I have always had an itch for adventure, specifically moving to new places. Learning a new town, reinventing myself a little each time. It makes self awareness and becoming the person I want to be easier because every time I move I can make a change. Humans tend to settle in when they settle down and that just hasn’t been in my scope yet.
At 42 I still don’t want to settle down to one place yet and it works well that I fell for a career Navy man. Every three or so years we pick up and move, usually to a new place.
Every time I clear out some things that I have no need for. Often it’s some clothes, shoes that have wear and maybe some clutter that I have collected for some reason.

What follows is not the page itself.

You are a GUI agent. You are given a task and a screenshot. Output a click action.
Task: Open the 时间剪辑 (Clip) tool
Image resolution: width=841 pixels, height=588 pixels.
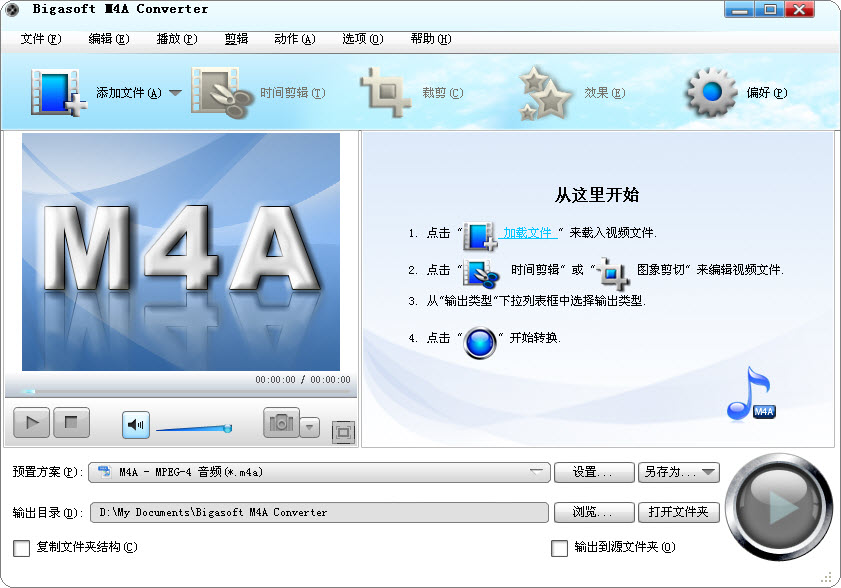point(222,90)
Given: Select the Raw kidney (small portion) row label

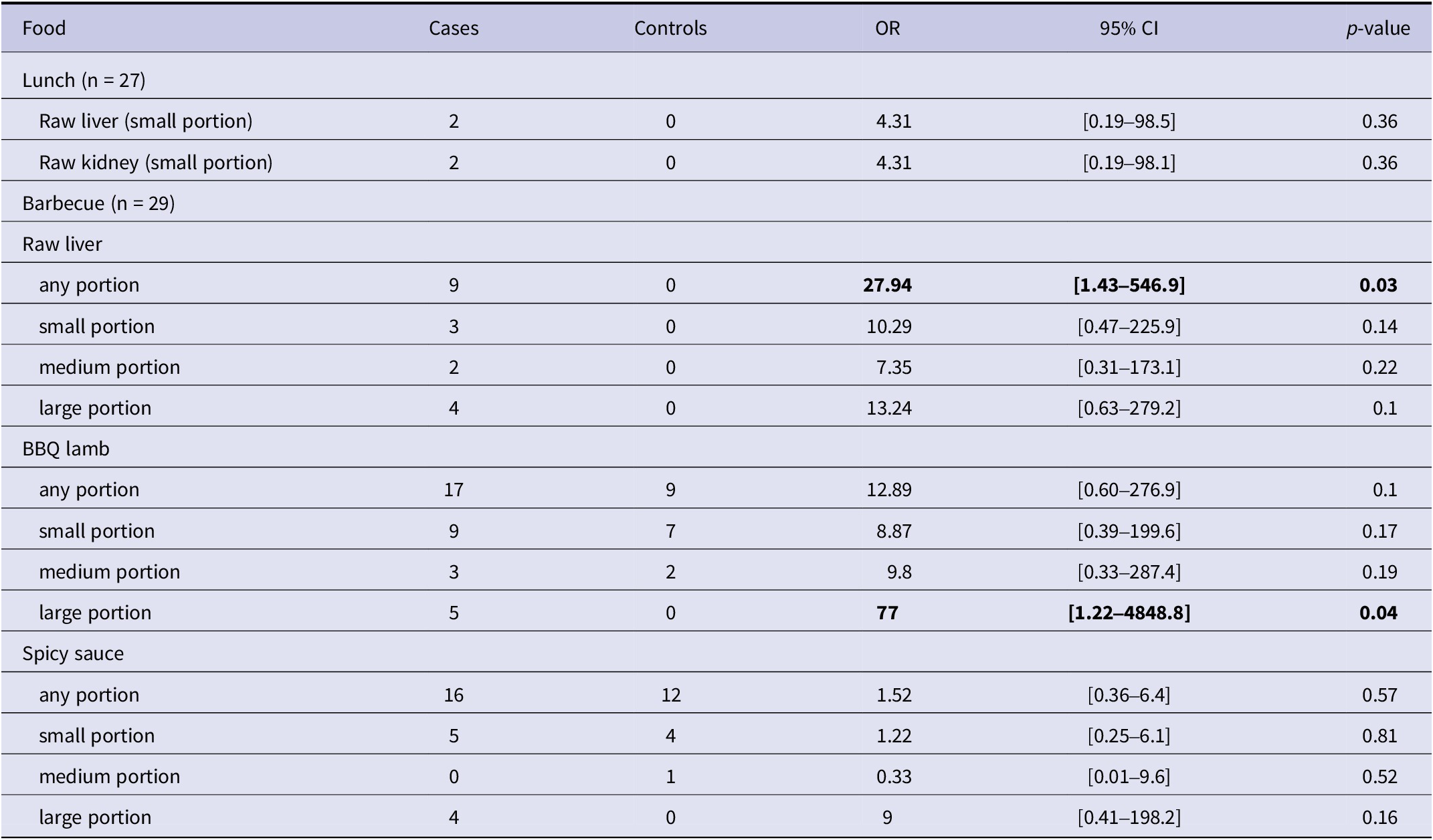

It’s energizing to get rid of things, make room for something new and exciting. Usually, the getting rid of clothes is also some motivation to lose more weight as well although I haven’t mastered how to harness that motivation yet.
The one downside to moving so much is that the friendships that mean the most to me are often very far away and even with amazing technology to keep in touch, it doesn’t quite make up for not having the ability to jump over to a friend’s house when they are in need. Or just to get some silly time in now and then.
I am missing this right now. Even if I was not living in Japan, those I consider my close friends are rather scattered across America, mostly South and East. I have made some friends here in Japan but they are new friends (and awesome) and the history and deep knowing of each other isn’t there yet. Sometimes I want to hang with the girls who knew me years ago and understand me without further explanation.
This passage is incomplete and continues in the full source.